## WORK REQUEST
Word for word, repeat the lines of the records from the one containing "This screenshot has width=904, height=1316." through the last line, both included.

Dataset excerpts
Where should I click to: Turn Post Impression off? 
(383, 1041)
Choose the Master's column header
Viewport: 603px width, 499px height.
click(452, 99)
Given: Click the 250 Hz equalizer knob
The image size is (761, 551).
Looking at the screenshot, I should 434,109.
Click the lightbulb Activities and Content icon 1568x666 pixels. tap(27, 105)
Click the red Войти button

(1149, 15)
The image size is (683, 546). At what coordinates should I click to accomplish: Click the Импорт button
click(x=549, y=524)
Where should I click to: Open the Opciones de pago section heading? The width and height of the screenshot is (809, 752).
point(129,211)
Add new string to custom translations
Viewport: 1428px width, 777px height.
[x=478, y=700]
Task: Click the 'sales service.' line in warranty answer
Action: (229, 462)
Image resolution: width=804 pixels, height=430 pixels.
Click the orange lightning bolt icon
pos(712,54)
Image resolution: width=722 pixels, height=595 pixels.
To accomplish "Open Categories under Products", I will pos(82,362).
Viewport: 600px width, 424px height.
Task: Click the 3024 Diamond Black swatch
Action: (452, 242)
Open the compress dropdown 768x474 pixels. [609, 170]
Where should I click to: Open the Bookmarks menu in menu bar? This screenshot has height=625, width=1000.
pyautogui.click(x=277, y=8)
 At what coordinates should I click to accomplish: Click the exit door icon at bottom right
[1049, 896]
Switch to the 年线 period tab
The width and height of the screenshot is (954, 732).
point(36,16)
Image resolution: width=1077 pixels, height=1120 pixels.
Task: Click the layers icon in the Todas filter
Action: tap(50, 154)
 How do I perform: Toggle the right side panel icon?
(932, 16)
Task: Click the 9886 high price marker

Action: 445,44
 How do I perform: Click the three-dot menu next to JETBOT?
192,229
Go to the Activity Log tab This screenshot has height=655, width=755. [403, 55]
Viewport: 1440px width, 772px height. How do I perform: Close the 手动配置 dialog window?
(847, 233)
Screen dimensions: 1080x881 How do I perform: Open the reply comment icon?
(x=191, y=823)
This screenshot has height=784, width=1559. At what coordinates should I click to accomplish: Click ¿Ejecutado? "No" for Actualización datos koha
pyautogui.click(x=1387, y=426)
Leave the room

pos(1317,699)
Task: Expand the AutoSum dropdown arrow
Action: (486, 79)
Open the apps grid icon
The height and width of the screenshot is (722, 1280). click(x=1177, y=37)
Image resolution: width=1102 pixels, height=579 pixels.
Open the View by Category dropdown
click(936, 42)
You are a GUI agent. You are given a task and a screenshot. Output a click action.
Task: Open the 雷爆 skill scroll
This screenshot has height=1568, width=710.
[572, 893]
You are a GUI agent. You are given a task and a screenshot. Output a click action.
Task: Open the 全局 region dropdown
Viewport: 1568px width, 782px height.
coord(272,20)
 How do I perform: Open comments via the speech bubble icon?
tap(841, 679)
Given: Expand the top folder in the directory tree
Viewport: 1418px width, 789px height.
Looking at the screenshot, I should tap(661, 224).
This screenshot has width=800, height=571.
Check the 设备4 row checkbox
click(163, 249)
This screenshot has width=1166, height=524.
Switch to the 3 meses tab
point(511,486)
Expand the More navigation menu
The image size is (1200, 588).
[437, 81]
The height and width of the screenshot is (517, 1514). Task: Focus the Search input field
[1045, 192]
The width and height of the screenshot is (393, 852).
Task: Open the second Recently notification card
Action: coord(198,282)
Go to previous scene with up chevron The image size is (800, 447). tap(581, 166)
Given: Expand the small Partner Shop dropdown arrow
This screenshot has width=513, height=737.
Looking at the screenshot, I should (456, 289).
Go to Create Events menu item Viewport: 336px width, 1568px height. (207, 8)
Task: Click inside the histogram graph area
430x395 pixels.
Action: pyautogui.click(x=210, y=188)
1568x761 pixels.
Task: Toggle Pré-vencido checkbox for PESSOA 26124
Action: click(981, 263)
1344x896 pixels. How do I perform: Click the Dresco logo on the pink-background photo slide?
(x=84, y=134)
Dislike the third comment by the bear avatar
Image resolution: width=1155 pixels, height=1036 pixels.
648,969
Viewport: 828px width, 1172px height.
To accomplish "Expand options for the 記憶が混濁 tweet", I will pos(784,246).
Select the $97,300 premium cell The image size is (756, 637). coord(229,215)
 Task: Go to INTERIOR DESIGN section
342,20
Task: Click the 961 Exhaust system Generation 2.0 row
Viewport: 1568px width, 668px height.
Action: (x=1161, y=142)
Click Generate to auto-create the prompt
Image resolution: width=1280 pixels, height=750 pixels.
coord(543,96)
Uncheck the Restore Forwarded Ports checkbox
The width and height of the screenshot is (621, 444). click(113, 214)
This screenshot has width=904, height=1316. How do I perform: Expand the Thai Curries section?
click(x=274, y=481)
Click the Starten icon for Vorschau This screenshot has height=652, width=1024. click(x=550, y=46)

## RESPONSE
This screenshot has width=904, height=1316. How do I perform: Expand the Thai Curries section?
click(x=274, y=481)
Click the Starten icon for Vorschau This screenshot has height=652, width=1024. click(x=550, y=46)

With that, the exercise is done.